高天器官移植机,哪里坏了换哪里。妈妈再也不用担心我的身体。
可不知为何。
艾世平却只是复杂地看向明珀。
他站在原地,一动没动。眼眶却像是有些发红。
明珀心里咯噔一声。
……把他扔这也就不到半个小时,不会真生气了吧?
明珀装作若无其事地走上前来:“怎么了?不开心?”
以明珀的性格,他自然是不会在这种场合轻易道歉的。
他会戏谑地对人说“抱歉”作为调戏,也会在犯下重大错误的严肃场合认真忏悔自己的过错。
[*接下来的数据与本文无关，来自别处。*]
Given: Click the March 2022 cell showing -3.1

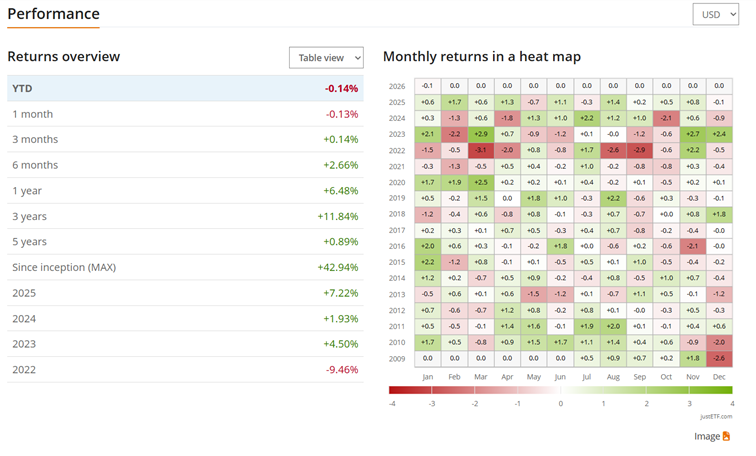Looking at the screenshot, I should (x=481, y=150).
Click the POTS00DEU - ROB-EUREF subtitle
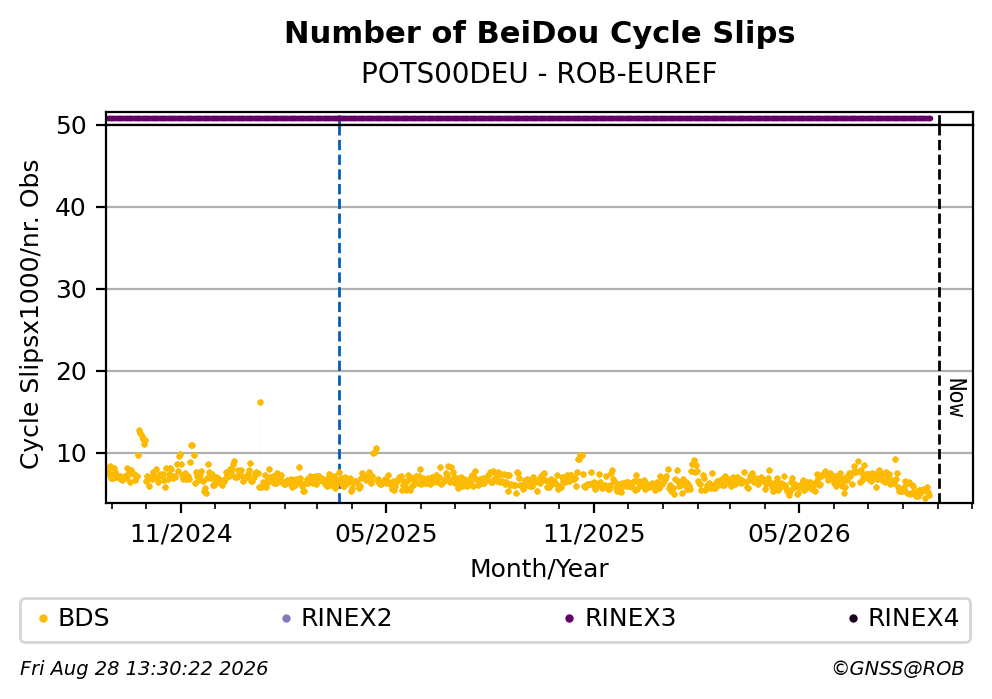Screen dimensions: 992x699 (x=539, y=74)
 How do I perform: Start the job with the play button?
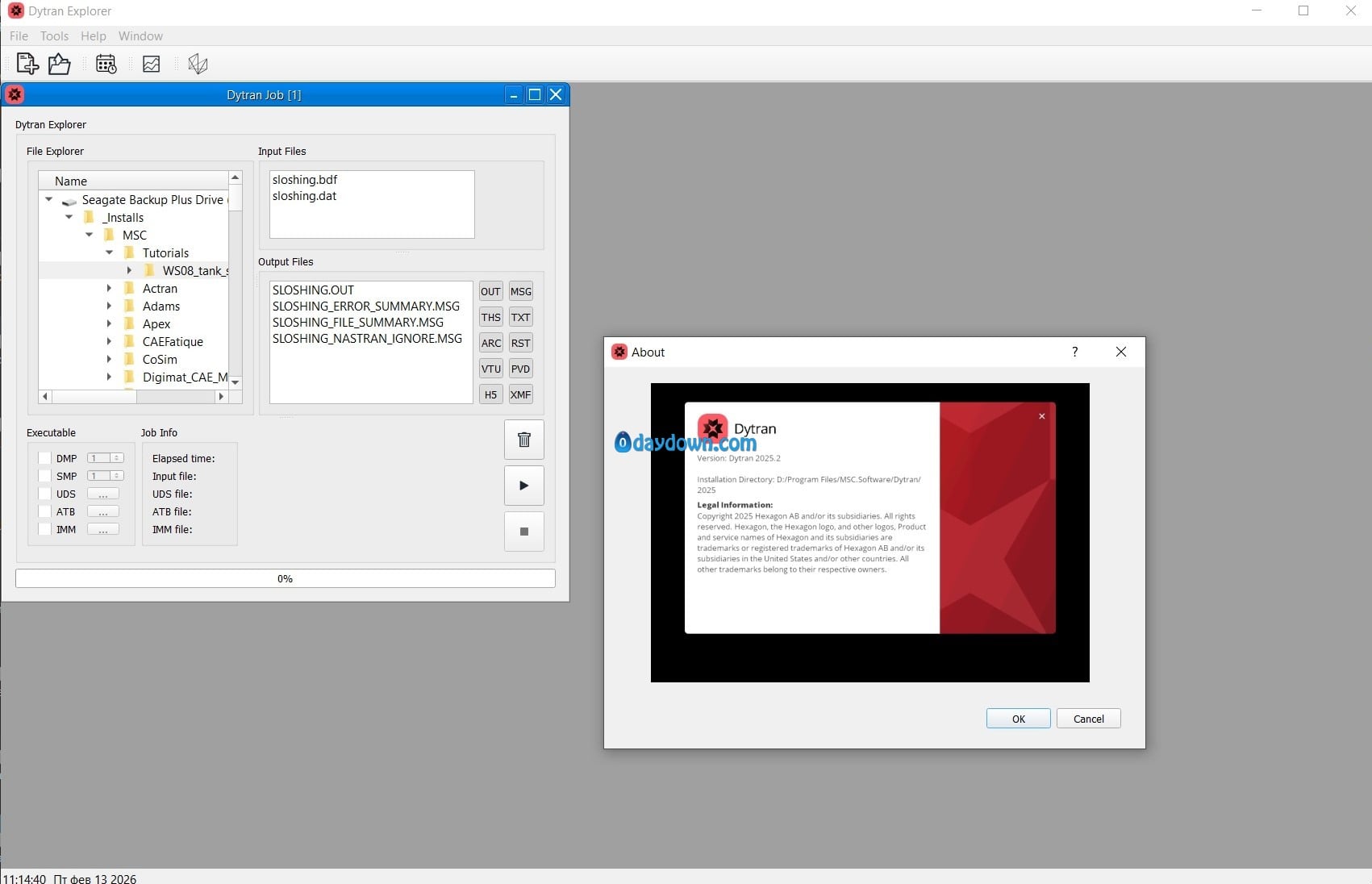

可越是如今这种责任不明、疑似要吵架的地方,他就越会嘴硬。
或者说是装傻。
就像拆完家的聪明狗一样。若无其事地装作坏事不是自己做的。
而笨狗就会在惹事的时候,夹着尾巴一脸怂怂的样子,这个时候往往主人就会认为聪明狗是无辜的那个。
“……阿珀。”
艾世平突然用了之前从来没有用过的称呼。
他看向明珀,表情复杂:“你现在这样……开心吗?”
明珀闻言愣了一下。
很快,他的表情就严肃了起来。
或者说……是变得阴狠、冷酷,充满杀意。
“有人对你说了什么吗?”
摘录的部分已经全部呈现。